I recently talked with my mom about the cottage. She described a memory that sticks out. On the weekends when her parents and siblings packed into the car, she knew they were close when the roads turned to dirt and it became harder to see the horizon, because of the dense evergreen forests. When they were really close, they’d let out the family pet, Ralph, to run behind the car. Apparently he knew his way to the cottage. She remembers watching the tiny legs of Ralph, a little black and golden brown Dachshund, motor excitedly behind.
“Oh, and mom used to keep that outhouse spick and span,” she said, adding, in her best impression of her mom’s voice, ‘don’t forget to sprinkle the lime over your poop.’
Our family cherishes memories of the cottage at the lake. We all have personal remembrances, images of sunsets and sunrises we recall during introspective moments.
When I sat to write this micro memoir, I didn’t know why.
I thought maybe it could be an essay on climate change. The 98-acre moose-hoof shaped lake, named Lac Toote, is up near Ottawa in Quebec. It sits precariously south of all the wildfires. Could our cherished memories become charred as the fires threaten to creep south?
But the draft seemed to spiteful. It read like a Greta Thunberg journal entry about how horrible the rest of the world is for not caring enough about saving nature.
Maybe, instead, it’s a piece about the grief of letting material things go. Moving on. Like my mom, I never got the chance to say goodbye to Toote Lake.
What is it about our things that grip us so?
It’s just a cottage, right? There’s a house with walls and doors, inanimate as the rest. There’s a lake with water and a beach with sand and trees with bark. Just stuff that, when I’m gone, will eventually also turn to dust. Maybe it’s the smell of things. With time, our things develop an aroma that, when sniffed decades later, recall all the memories and feelings associated with the thing.
Every once in a while my olfactory sensors receive a smell that takes me back to those days and nights at the cottage at the lake. Pine needles. Wood floors. Cedar paneling. My grandparents’ clothes. A cabin in the woods with its windows open.
How do you move on from a thing when, every once in a random while, your senses pick up a fragrance that recalls such memories?
Maybe it’s a piece about what makes a home.
Maybe it’s about the difficult task of saying goodbye to something and somewhere and someone you love.
Or a piece about the similarity between sand and memory, how sticky they are. Or a piece about the meaning of the word somnolent. Or smells.
Or perhaps this is a piece about sunsets — their indelibility — and the loved ones with whom we choose to enjoy them.
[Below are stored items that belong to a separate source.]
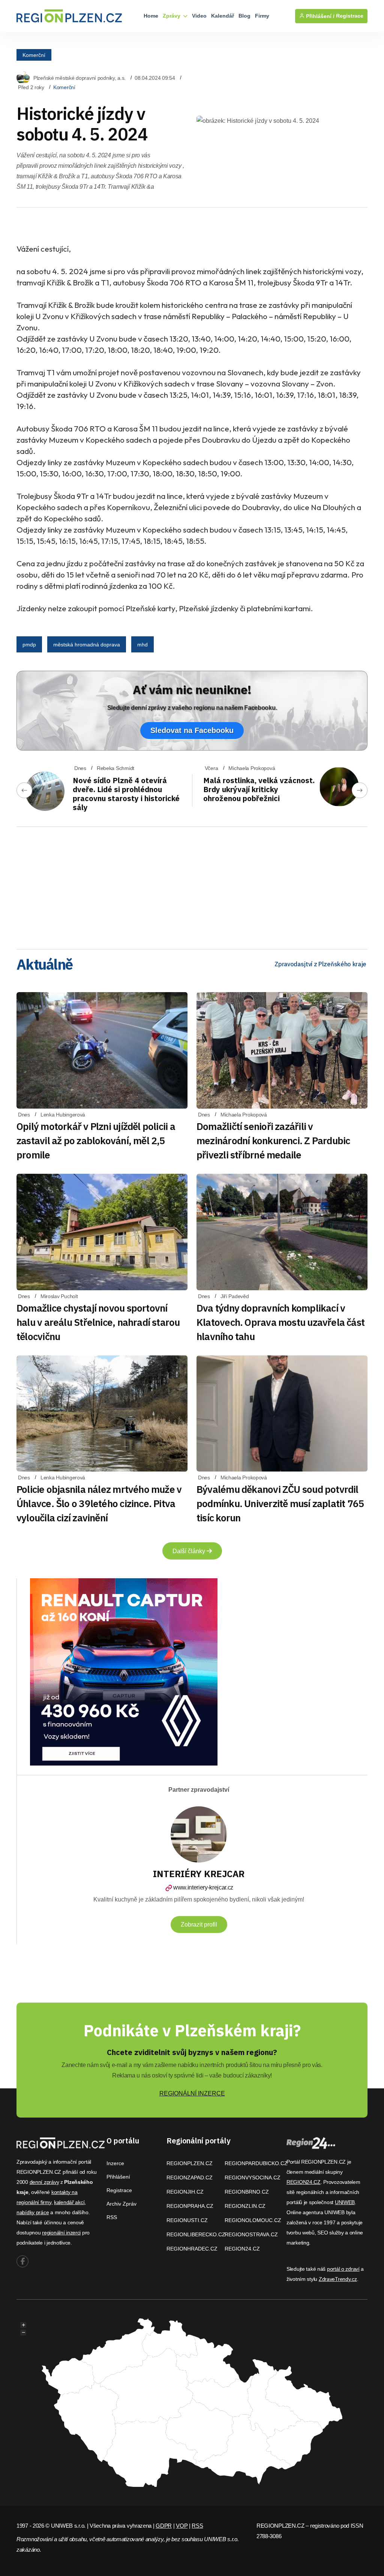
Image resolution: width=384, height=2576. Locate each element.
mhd (142, 645)
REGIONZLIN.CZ (245, 2206)
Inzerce (115, 2163)
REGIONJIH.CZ (185, 2192)
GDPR (164, 2525)
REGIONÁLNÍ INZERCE (192, 2093)
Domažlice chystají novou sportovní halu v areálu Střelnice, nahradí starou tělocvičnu (98, 1322)
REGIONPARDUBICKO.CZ (256, 2163)
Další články (189, 1551)
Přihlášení (118, 2177)
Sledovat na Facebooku (192, 730)
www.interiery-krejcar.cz (203, 1887)
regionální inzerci (61, 2233)
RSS (111, 2217)
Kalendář (222, 16)
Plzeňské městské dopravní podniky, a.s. (79, 78)
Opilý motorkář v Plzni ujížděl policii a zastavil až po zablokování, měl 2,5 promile (95, 1140)
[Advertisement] (192, 885)
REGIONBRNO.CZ (247, 2192)
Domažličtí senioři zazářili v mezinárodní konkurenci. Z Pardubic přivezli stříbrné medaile (273, 1140)
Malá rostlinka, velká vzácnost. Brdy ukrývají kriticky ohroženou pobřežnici (259, 789)
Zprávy (172, 16)
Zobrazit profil (199, 1924)
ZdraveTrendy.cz (338, 2279)
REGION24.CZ (242, 2249)
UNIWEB (345, 2202)
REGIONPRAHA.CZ (189, 2206)
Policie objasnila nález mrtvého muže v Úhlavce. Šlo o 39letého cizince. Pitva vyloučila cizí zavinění (99, 1503)
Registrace (349, 16)
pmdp (29, 645)
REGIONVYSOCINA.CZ (252, 2177)
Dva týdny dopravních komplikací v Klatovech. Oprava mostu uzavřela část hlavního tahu (280, 1322)
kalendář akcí (69, 2202)
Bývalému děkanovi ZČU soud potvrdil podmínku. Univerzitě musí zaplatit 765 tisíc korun (280, 1503)
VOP (182, 2525)
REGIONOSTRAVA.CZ (251, 2234)
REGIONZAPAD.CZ (189, 2177)
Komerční (33, 55)
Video (199, 16)
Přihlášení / (319, 16)
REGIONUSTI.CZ (187, 2220)
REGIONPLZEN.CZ (189, 2163)
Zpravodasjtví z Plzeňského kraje (320, 964)
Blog (244, 16)
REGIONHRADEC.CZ (192, 2249)
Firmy (262, 16)
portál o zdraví (343, 2269)
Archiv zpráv (121, 2204)
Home (151, 16)
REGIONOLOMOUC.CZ (253, 2220)
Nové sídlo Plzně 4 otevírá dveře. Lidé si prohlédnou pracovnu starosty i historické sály (126, 793)
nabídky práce (32, 2212)
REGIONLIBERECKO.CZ (195, 2234)
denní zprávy (44, 2182)
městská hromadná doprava (86, 645)
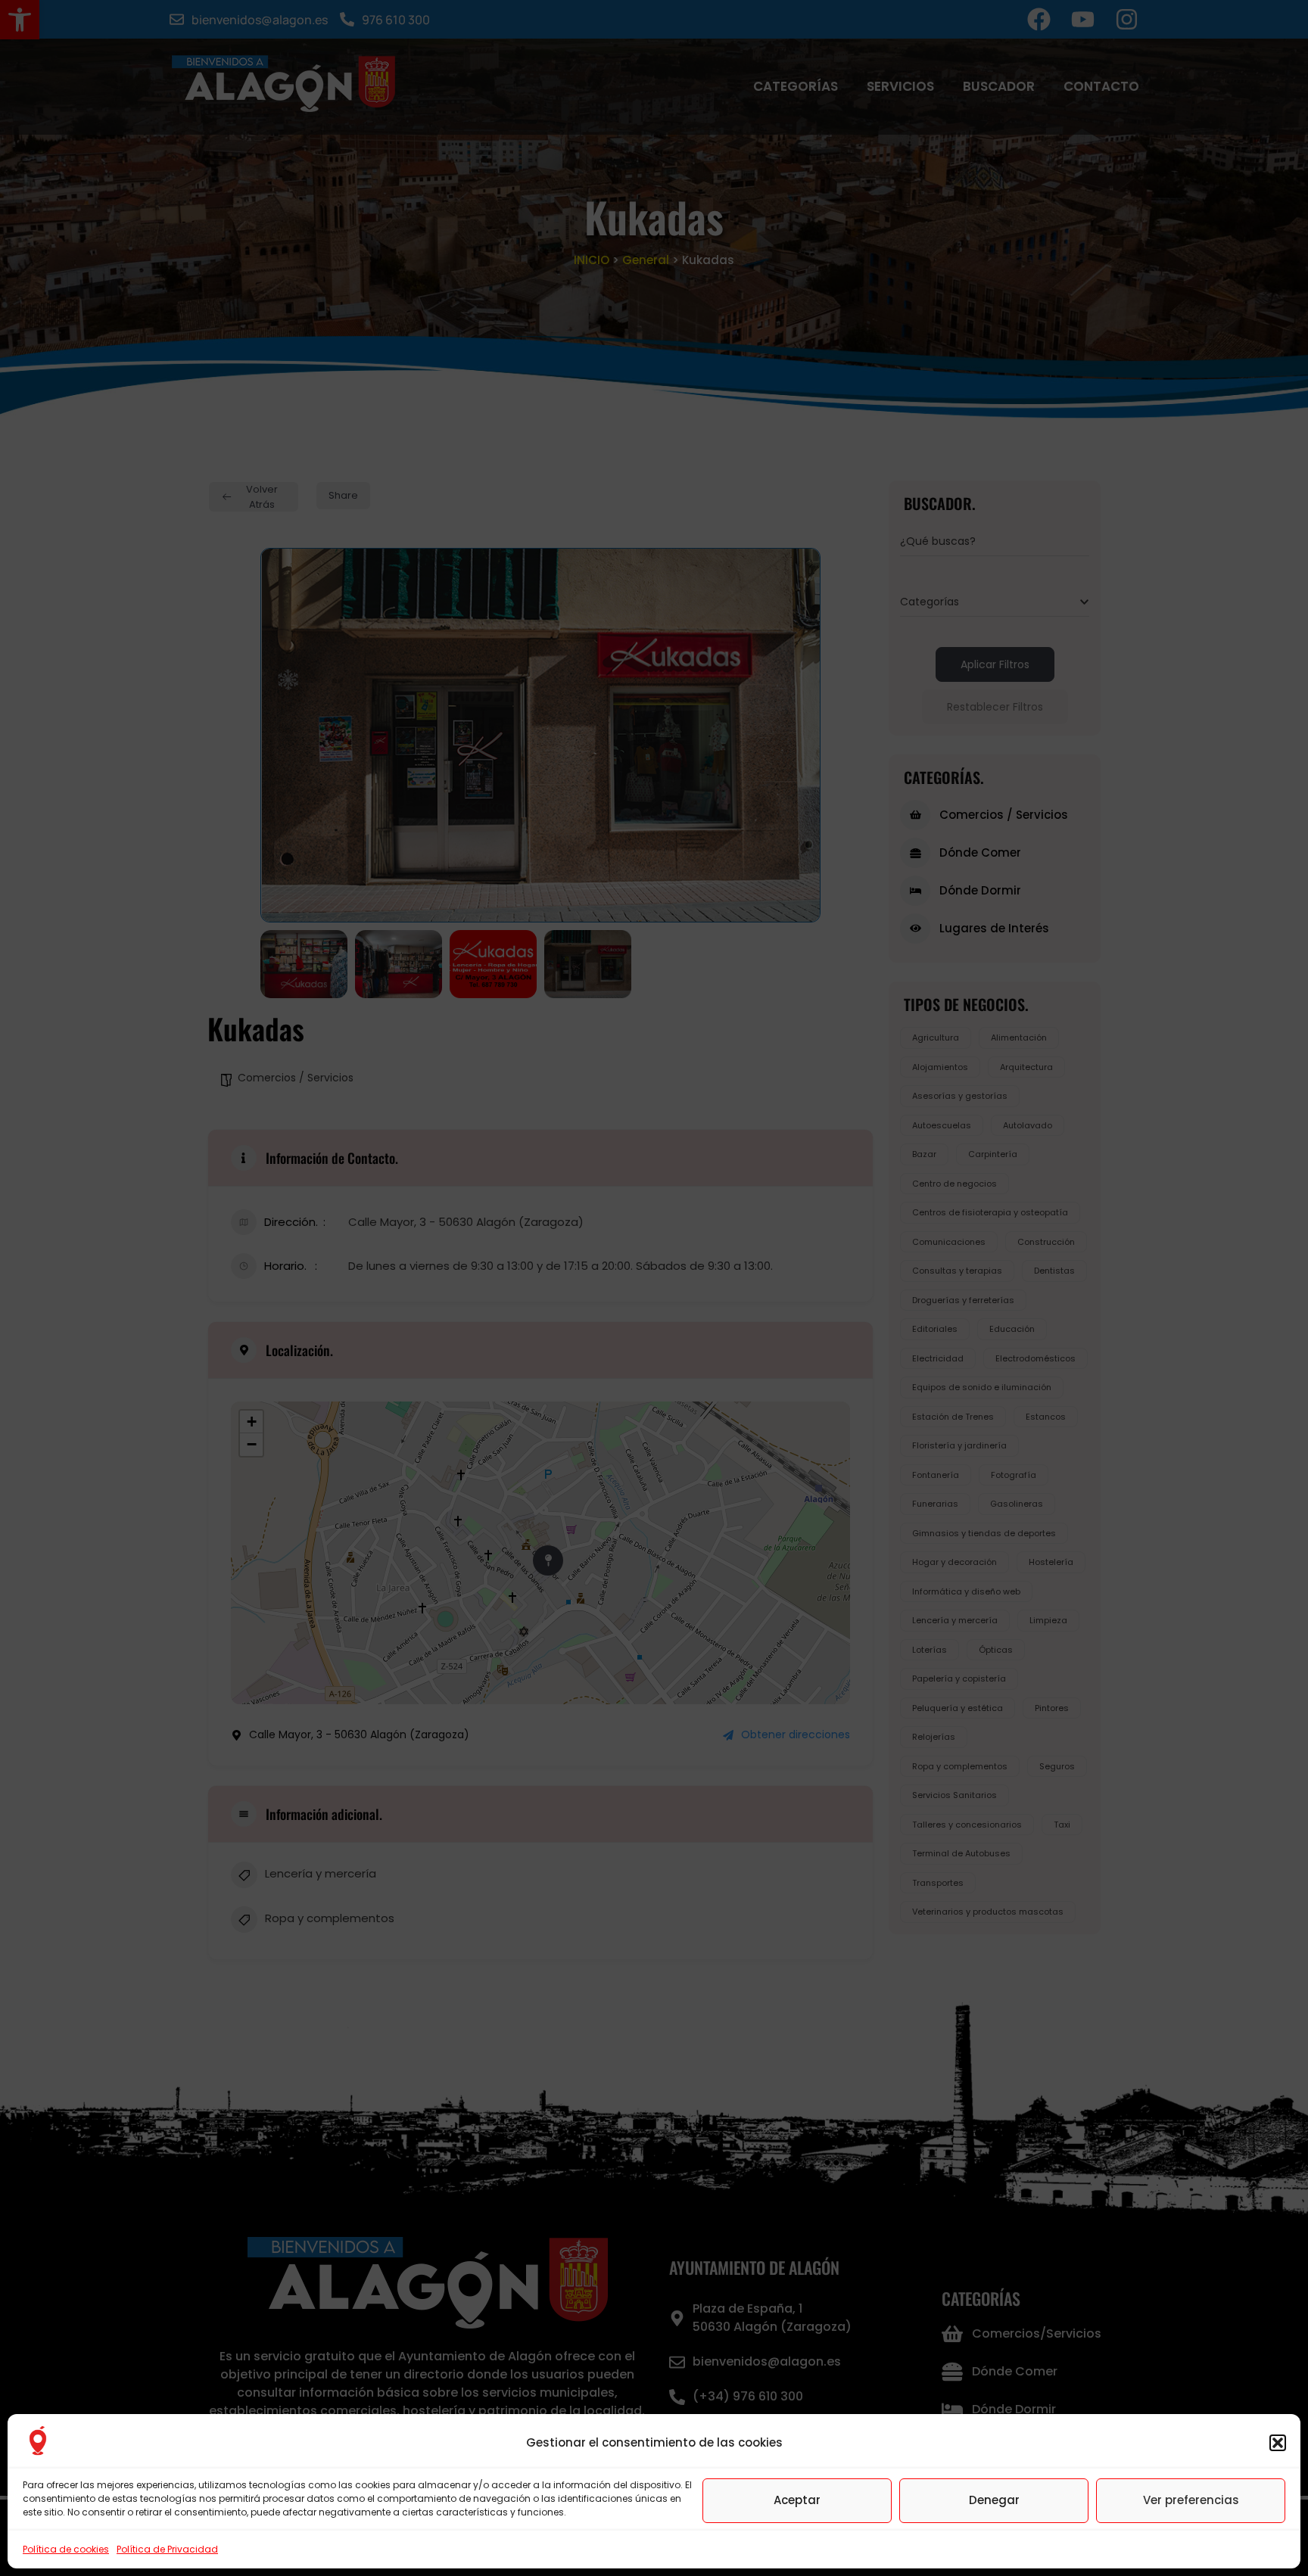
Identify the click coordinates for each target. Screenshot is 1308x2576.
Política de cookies (66, 2549)
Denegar (994, 2500)
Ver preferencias (1191, 2500)
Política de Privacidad (167, 2549)
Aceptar (797, 2500)
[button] (1277, 2442)
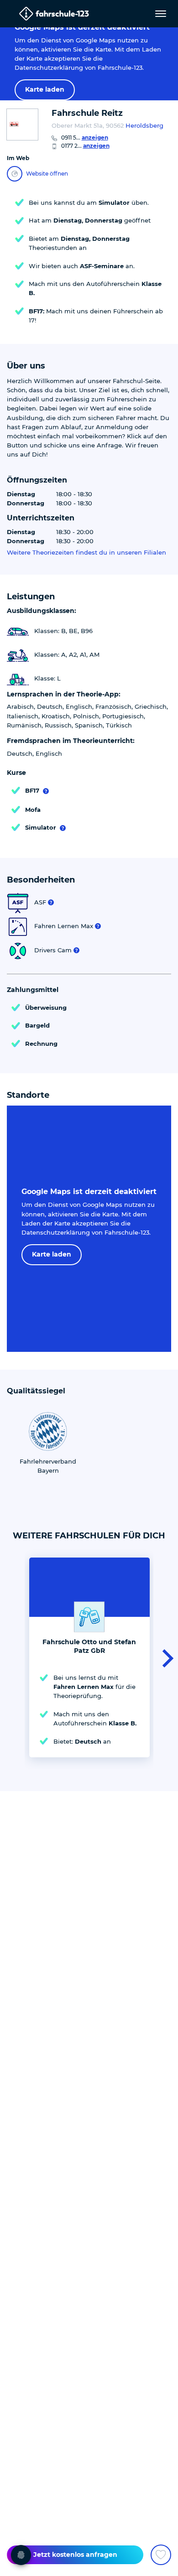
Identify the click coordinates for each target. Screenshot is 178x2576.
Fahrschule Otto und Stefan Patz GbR (89, 1646)
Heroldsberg (144, 125)
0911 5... (84, 137)
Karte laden (44, 89)
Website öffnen (47, 173)
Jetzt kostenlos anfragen (75, 2554)
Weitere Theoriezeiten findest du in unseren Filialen (86, 552)
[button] (165, 1657)
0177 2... (85, 145)
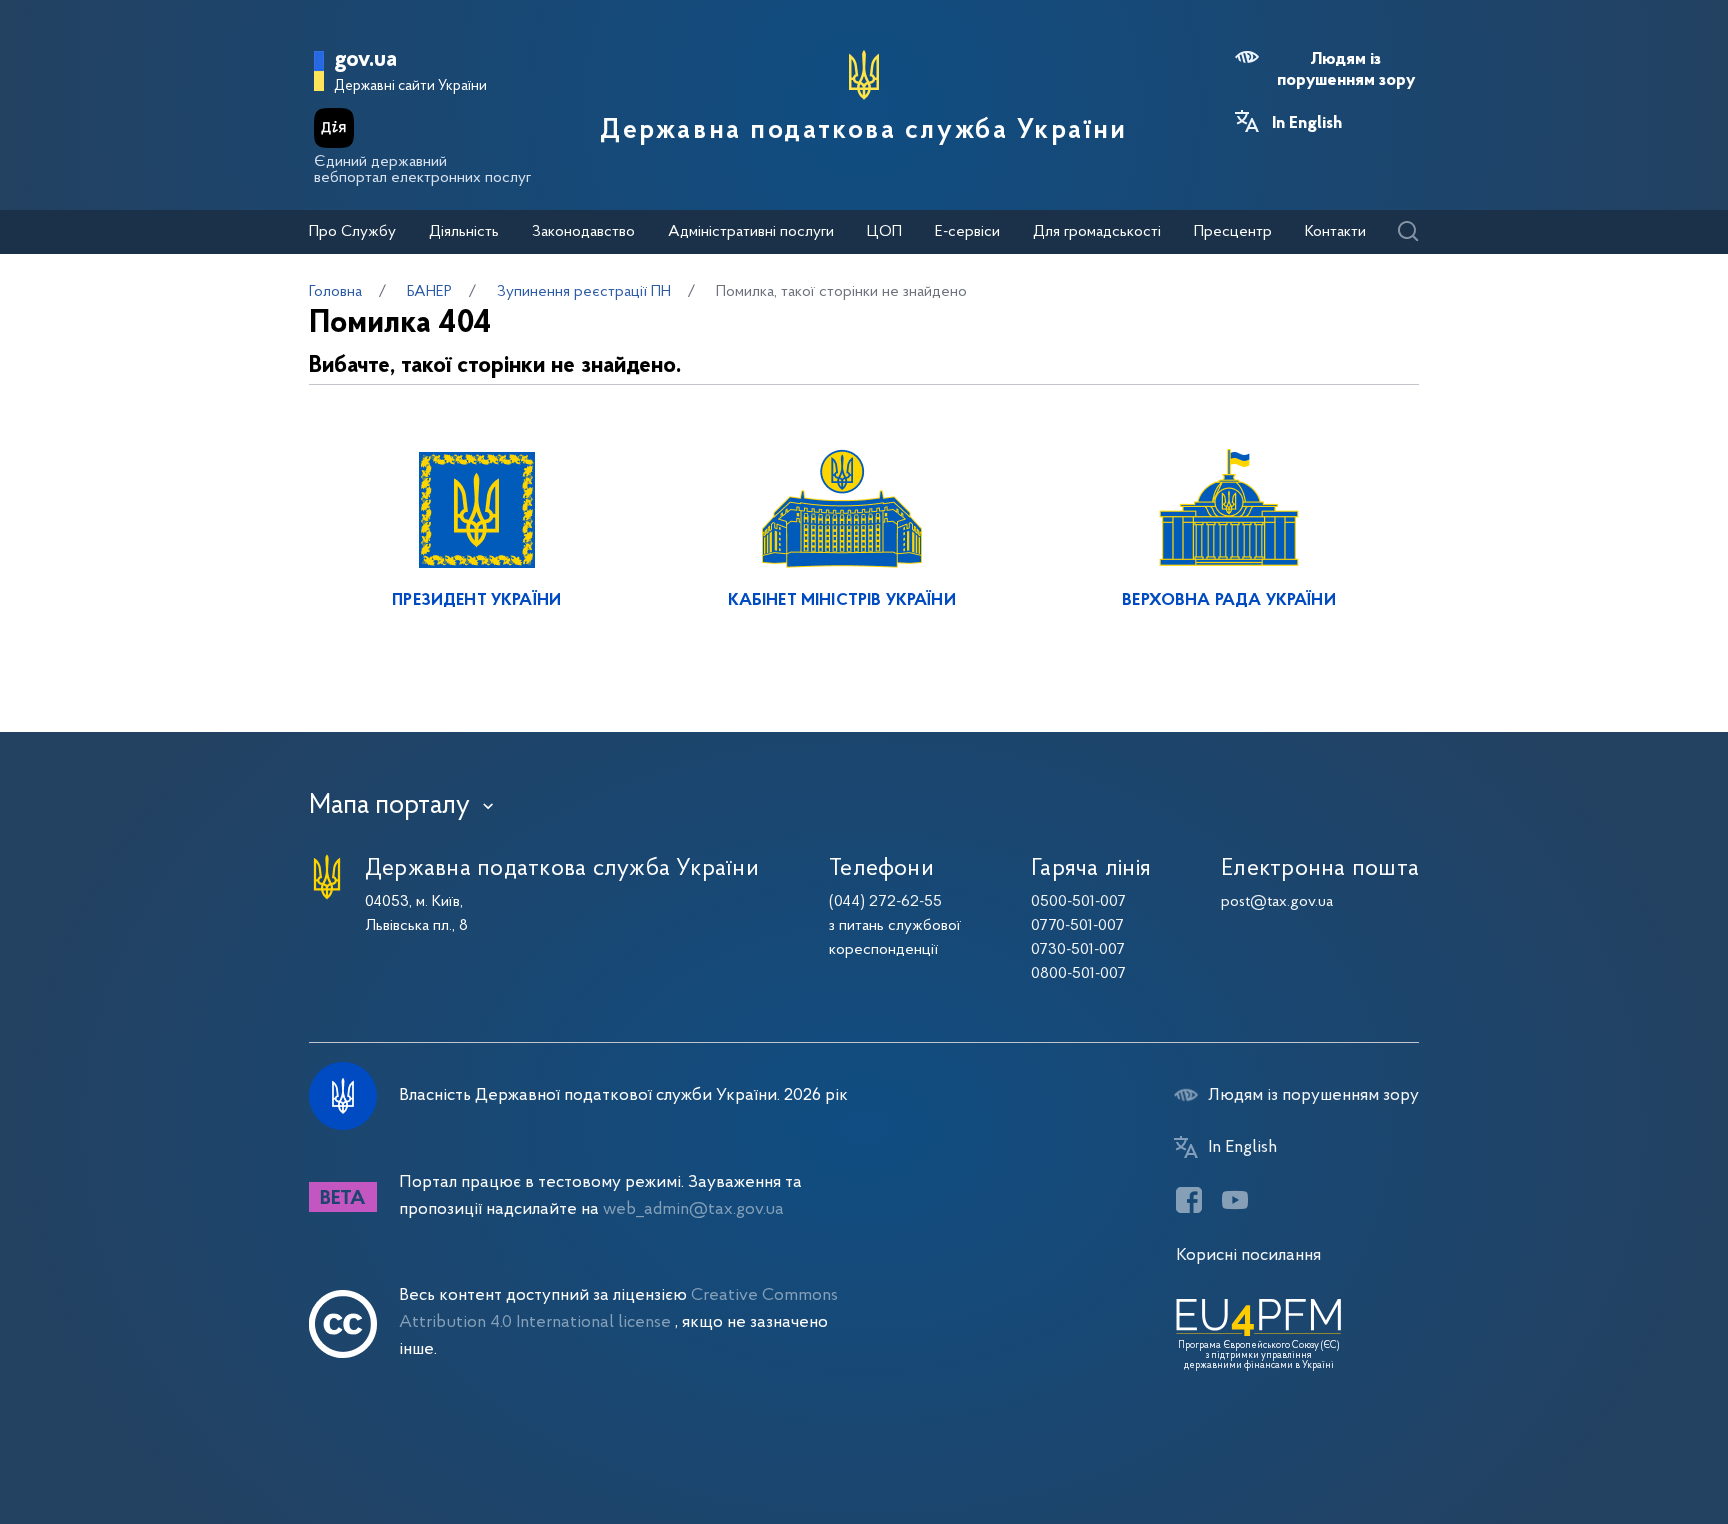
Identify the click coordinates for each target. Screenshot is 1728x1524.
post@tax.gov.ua (1277, 902)
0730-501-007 (1078, 950)
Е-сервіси (967, 232)
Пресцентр (1233, 232)
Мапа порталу (389, 806)
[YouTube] (1235, 1200)
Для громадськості (1097, 232)
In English (1307, 124)
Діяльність (464, 232)
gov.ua (365, 60)
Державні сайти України (410, 86)
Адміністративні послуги (751, 232)
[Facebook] (1189, 1200)
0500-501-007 (1078, 902)
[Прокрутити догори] (1628, 1444)
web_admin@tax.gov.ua (693, 1209)
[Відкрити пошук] (1407, 232)
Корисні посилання (1248, 1255)
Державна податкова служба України (863, 131)
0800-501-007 (1078, 974)
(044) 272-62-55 (885, 902)
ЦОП (884, 232)
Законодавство (583, 232)
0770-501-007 (1077, 926)
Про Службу (352, 232)
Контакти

Thanks for reading today, everyone. Here’s to summer vacation spots and cottages and memories.
With summer vacation time winding down, anyone else have a favorite spot?
Wow! This sure stirred up some emotions for me! I loved reading every word Dillon! Such a special place with so many memories! For me this place is family and cherished memories that I never want to forget! Thank you for this Dillon, it was perfectly written! ❤️
I loved reading this piece almost as much as I love my own memories of "The Cottage." Beautifully written. Thanks for sharing!